#### What to work on:
Your copy should match the listing below exactly, except that it holds no images.

#### Study material:
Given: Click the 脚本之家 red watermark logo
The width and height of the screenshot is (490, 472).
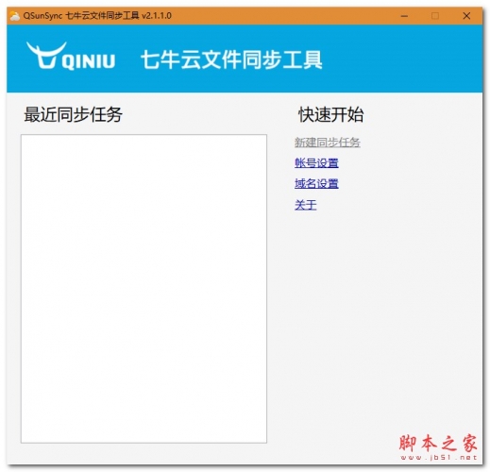Looking at the screenshot, I should (438, 443).
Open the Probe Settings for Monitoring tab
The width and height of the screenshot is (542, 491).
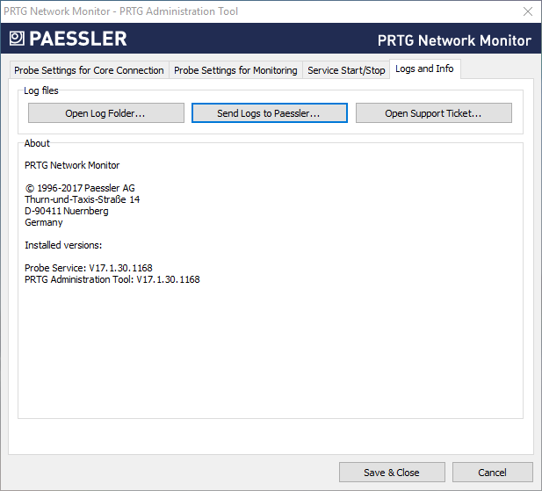[235, 70]
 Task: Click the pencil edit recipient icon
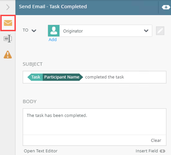[160, 31]
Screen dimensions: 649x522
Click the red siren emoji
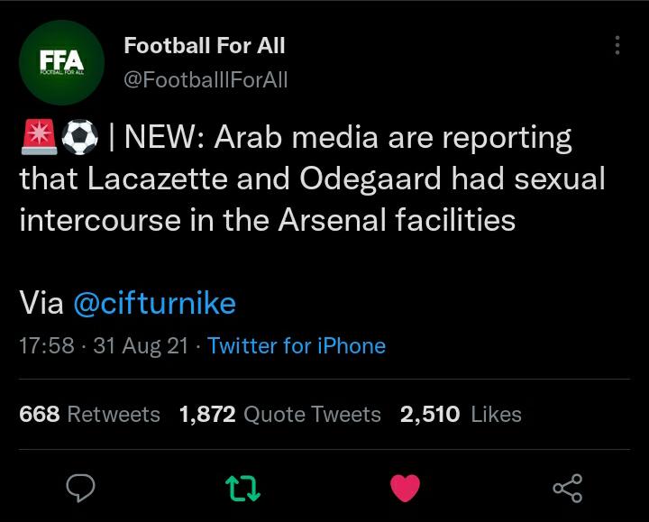coord(39,137)
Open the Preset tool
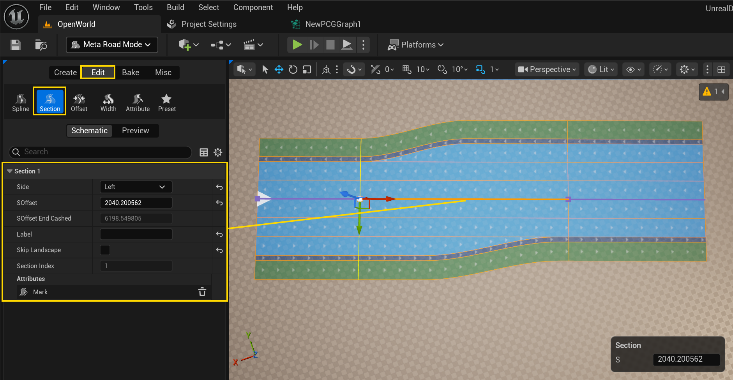The width and height of the screenshot is (733, 380). [167, 103]
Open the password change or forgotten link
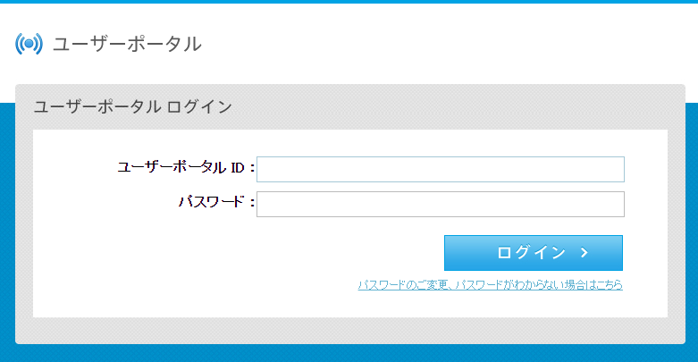This screenshot has width=698, height=362. click(x=490, y=285)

#### Response area:
Given: Click the 脚本之家 red watermark logo
The width and height of the screenshot is (490, 472).
Looking at the screenshot, I should (438, 443).
Open the Probe Settings for Monitoring tab
The width and height of the screenshot is (542, 491).
[235, 70]
 Task: Click the pencil edit recipient icon
[160, 31]
Screen dimensions: 649x522
Click the red siren emoji
coord(39,137)
Open the Preset tool
The width and height of the screenshot is (733, 380). [167, 103]
Open the password change or forgotten link
This screenshot has width=698, height=362. click(x=490, y=285)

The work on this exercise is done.